**EXERCISE GOAL**
As the answer, give every line of the records that includes the word "Folge".

Collected data entries:
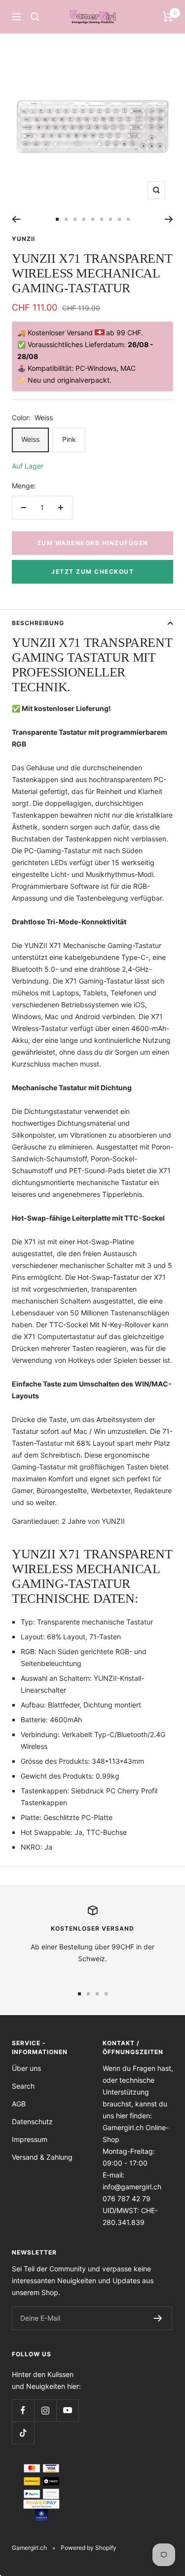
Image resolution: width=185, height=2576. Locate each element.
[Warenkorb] (168, 17)
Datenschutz (32, 2121)
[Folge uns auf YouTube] (67, 2410)
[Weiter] (169, 219)
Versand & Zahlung (42, 2157)
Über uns (26, 2068)
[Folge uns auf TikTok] (23, 2432)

**RESPONSE TO THE EXERCISE**
[Folge uns auf YouTube] (67, 2410)
[Folge uns auf TikTok] (23, 2432)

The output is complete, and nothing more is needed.